研究課題/領域番号 |
19K10731
|
研究機関 | 日本赤十字広島看護大学 |
研究代表者 |
渡邊 智恵 日本赤十字広島看護大学, 看護学部, 教授 (00285355)
|
研究分担者 |
西上 あゆみ 藍野大学, 医療保健学部, 教授 (30285324)
藤井 知美 日本赤十字広島看護大学, 看護学部, 講師 (30734008) [辞退]
|
研究期間 (年度) |
2019-04-01 – 2022-03-31
|
キーワード | 復興感 / 災害 |
研究実績の概要 |
本研究の目的は、風水害後の被災者の復興過程とともに復興感に影響するものを明らかにすることである。支援者側の立場で、被災者の復興感をインタビュー調査するため、広島土砂災害、平成30年7月豪雨災害等の被災者に対して支援活動を3カ月以上展開している団体や組織に対してインタビュー調査をすることにした。昨年度から取り組んでいるが、新型コロナウイルス感染症の感染拡大により、現在までに2名の協力に留まっている。 そこで、これまでの先行研究を基盤として、災害後の復興感に影響する要因を明らかにする文献検討に取り組むことにした。文献は2021年1月に医学中央雑誌、メディカルオンライン等で、「復興感」をキーワードに用いて全年検索し62件を対象とした。分析方法は、文献の種類、災害種、研究方法について分析し、復興感の定義については内容を分析した。 その結果、文献の種類別では、研究論文45件、短報10件、解説7件であった。災害種別は地震・津波56件、風水害2件、噴火災害2件で、複数の災害を扱っている文献があった。研究方法は、量的研究45件、質的研究9件、その他8件であった。調査時期は、3~4年後が一番多く21件で、最短は5か月後で最長は16年後であった。復興感に影響する要因としては、個人特性(年齢・性別)、被災状況、住まい状況の変化、心身の健康状態、家族状況の変化、仕事状況の変化、人間関係の変化、自分の住む町への愛着、暮らす町全体と周辺の復興状態、生活の状況、経済状況の変化、自立と互助の精神、被災者という認識、時間の14カテゴリーを抽出した。海外の災害からの復興感に影響する要因には、内戦状態、宗教ということが影響をしていたことが明らかになった。そのため、被害状況に配慮した支援や、生活や健康を個別に支援することと同時に地域全体の復興を促進することが被災地の人々の復興感を促進することが示唆された。
|
現在までの達成度 (区分) |
現在までの達成度 (区分)

- [データ抜粋]:
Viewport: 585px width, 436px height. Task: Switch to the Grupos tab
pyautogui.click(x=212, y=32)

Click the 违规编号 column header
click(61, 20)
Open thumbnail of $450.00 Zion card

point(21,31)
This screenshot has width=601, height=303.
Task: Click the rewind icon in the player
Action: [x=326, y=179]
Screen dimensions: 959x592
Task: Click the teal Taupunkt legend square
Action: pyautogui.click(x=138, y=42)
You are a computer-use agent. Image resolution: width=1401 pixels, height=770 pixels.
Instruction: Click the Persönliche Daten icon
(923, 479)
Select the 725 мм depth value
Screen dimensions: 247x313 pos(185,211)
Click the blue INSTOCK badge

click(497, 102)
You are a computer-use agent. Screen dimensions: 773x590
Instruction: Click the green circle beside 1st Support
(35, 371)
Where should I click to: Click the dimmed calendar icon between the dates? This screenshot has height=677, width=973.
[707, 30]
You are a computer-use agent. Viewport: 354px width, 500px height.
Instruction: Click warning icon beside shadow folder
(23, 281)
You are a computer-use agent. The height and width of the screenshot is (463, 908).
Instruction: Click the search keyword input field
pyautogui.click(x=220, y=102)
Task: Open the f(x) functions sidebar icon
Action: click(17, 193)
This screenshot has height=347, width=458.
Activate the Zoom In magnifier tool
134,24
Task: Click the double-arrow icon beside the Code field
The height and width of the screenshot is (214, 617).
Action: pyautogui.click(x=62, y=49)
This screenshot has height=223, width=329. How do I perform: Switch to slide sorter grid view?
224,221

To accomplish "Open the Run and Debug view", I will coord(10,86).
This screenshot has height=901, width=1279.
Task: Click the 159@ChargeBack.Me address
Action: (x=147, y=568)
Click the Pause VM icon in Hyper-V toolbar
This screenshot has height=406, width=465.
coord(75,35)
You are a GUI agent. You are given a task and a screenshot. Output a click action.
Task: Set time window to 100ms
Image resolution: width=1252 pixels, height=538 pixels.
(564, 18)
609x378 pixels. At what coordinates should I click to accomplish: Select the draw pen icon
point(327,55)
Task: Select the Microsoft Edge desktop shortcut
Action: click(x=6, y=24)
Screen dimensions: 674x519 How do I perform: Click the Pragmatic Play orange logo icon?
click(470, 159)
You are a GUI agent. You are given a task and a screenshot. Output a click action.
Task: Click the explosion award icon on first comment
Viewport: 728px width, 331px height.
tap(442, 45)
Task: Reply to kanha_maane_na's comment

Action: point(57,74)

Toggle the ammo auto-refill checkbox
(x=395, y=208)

- [作業指示]:
復興感に関する研究の概要によれば、「復興感」をキーワードに検索した文献検討で対象となった文献は何件ですか？

- [回答欄]:
62件です。